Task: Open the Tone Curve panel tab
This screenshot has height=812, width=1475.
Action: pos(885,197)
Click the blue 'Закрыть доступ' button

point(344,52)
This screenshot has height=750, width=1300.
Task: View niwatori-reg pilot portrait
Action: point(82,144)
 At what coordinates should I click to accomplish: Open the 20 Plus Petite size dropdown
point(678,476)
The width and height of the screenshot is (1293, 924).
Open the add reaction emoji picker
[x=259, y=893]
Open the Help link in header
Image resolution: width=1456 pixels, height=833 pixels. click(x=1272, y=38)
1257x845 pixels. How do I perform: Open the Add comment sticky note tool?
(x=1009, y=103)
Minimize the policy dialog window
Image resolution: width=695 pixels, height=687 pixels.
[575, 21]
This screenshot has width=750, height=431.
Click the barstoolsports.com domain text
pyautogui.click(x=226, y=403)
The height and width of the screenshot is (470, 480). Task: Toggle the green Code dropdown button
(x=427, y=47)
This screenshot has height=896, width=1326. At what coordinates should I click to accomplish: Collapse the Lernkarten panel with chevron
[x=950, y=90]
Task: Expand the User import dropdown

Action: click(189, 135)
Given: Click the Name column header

WORK ORDER: Copy all the records exactly so that no character differs from the source.

RESULT OF THIS TASK:
Task: Open the Tone Curve panel tab
This screenshot has height=812, width=1475.
Action: pos(885,197)
Click the blue 'Закрыть доступ' button

point(344,52)
This screenshot has height=750, width=1300.
Task: View niwatori-reg pilot portrait
Action: point(82,144)
 At what coordinates should I click to accomplish: Open the 20 Plus Petite size dropdown
point(678,476)
The width and height of the screenshot is (1293, 924).
Open the add reaction emoji picker
[x=259, y=893]
Open the Help link in header
Image resolution: width=1456 pixels, height=833 pixels. click(x=1272, y=38)
1257x845 pixels. How do I perform: Open the Add comment sticky note tool?
(x=1009, y=103)
Minimize the policy dialog window
Image resolution: width=695 pixels, height=687 pixels.
[575, 21]
This screenshot has width=750, height=431.
Click the barstoolsports.com domain text
pyautogui.click(x=226, y=403)
The height and width of the screenshot is (470, 480). Task: Toggle the green Code dropdown button
(x=427, y=47)
This screenshot has height=896, width=1326. At what coordinates should I click to accomplish: Collapse the Lernkarten panel with chevron
[x=950, y=90]
Task: Expand the User import dropdown

Action: click(189, 135)
Given: Click the Name column header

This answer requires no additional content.